[Stored items]
· · · ·

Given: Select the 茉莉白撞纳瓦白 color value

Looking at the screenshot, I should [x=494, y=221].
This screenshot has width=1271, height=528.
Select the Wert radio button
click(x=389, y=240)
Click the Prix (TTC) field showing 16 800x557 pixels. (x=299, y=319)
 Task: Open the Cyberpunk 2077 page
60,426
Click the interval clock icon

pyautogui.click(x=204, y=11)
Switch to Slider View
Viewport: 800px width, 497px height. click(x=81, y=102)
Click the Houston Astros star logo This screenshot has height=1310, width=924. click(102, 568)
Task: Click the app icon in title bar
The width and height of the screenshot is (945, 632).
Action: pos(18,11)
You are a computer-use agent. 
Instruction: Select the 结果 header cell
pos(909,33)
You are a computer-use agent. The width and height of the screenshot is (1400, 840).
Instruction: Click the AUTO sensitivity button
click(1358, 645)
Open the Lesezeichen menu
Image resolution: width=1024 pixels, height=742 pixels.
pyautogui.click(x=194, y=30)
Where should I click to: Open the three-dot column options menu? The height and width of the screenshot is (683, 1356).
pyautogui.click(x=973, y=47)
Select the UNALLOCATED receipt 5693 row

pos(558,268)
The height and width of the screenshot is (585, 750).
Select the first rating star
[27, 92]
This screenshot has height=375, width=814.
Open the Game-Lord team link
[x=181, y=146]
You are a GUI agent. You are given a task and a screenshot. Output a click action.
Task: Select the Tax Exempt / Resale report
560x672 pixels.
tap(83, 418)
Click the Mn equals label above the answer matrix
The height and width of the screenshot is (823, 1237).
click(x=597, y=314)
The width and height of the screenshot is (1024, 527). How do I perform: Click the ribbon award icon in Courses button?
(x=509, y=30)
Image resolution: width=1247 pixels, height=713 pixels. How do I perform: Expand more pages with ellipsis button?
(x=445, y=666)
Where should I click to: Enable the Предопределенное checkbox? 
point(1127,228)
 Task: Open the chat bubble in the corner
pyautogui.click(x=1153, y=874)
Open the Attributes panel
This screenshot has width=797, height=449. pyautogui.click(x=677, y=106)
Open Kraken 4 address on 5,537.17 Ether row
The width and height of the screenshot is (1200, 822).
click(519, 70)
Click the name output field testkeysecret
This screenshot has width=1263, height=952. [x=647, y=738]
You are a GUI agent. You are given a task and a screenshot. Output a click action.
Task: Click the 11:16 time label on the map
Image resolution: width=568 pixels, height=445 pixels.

· · · ·

_THE TASK:_
Print out every entry, keeping each one exact.

_RESPONSE TO THIS EXERCISE:_
Given: Select the 茉莉白撞纳瓦白 color value

Looking at the screenshot, I should [x=494, y=221].
This screenshot has width=1271, height=528.
Select the Wert radio button
click(x=389, y=240)
Click the Prix (TTC) field showing 16 800x557 pixels. (x=299, y=319)
 Task: Open the Cyberpunk 2077 page
60,426
Click the interval clock icon

pyautogui.click(x=204, y=11)
Switch to Slider View
Viewport: 800px width, 497px height. click(x=81, y=102)
Click the Houston Astros star logo This screenshot has height=1310, width=924. click(102, 568)
Task: Click the app icon in title bar
The width and height of the screenshot is (945, 632).
Action: pos(18,11)
You are a computer-use agent. 
Instruction: Select the 结果 header cell
pos(909,33)
You are a computer-use agent. The width and height of the screenshot is (1400, 840).
Instruction: Click the AUTO sensitivity button
click(1358, 645)
Open the Lesezeichen menu
Image resolution: width=1024 pixels, height=742 pixels.
pyautogui.click(x=194, y=30)
Where should I click to: Open the three-dot column options menu? The height and width of the screenshot is (683, 1356).
pyautogui.click(x=973, y=47)
Select the UNALLOCATED receipt 5693 row

pos(558,268)
The height and width of the screenshot is (585, 750).
Select the first rating star
[27, 92]
This screenshot has height=375, width=814.
Open the Game-Lord team link
[x=181, y=146]
You are a GUI agent. You are given a task and a screenshot. Output a click action.
Task: Select the Tax Exempt / Resale report
560x672 pixels.
tap(83, 418)
Click the Mn equals label above the answer matrix
The height and width of the screenshot is (823, 1237).
click(x=597, y=314)
The width and height of the screenshot is (1024, 527). How do I perform: Click the ribbon award icon in Courses button?
(x=509, y=30)
Image resolution: width=1247 pixels, height=713 pixels. How do I perform: Expand more pages with ellipsis button?
(x=445, y=666)
Where should I click to: Enable the Предопределенное checkbox? 
point(1127,228)
 Task: Open the chat bubble in the corner
pyautogui.click(x=1153, y=874)
Open the Attributes panel
This screenshot has width=797, height=449. pyautogui.click(x=677, y=106)
Open Kraken 4 address on 5,537.17 Ether row
The width and height of the screenshot is (1200, 822).
click(519, 70)
Click the name output field testkeysecret
This screenshot has width=1263, height=952. [x=647, y=738]
You are a GUI agent. You are given a task and a screenshot. Output a click action.
Task: Click the 11:16 time label on the map
Image resolution: width=568 pixels, height=445 pixels.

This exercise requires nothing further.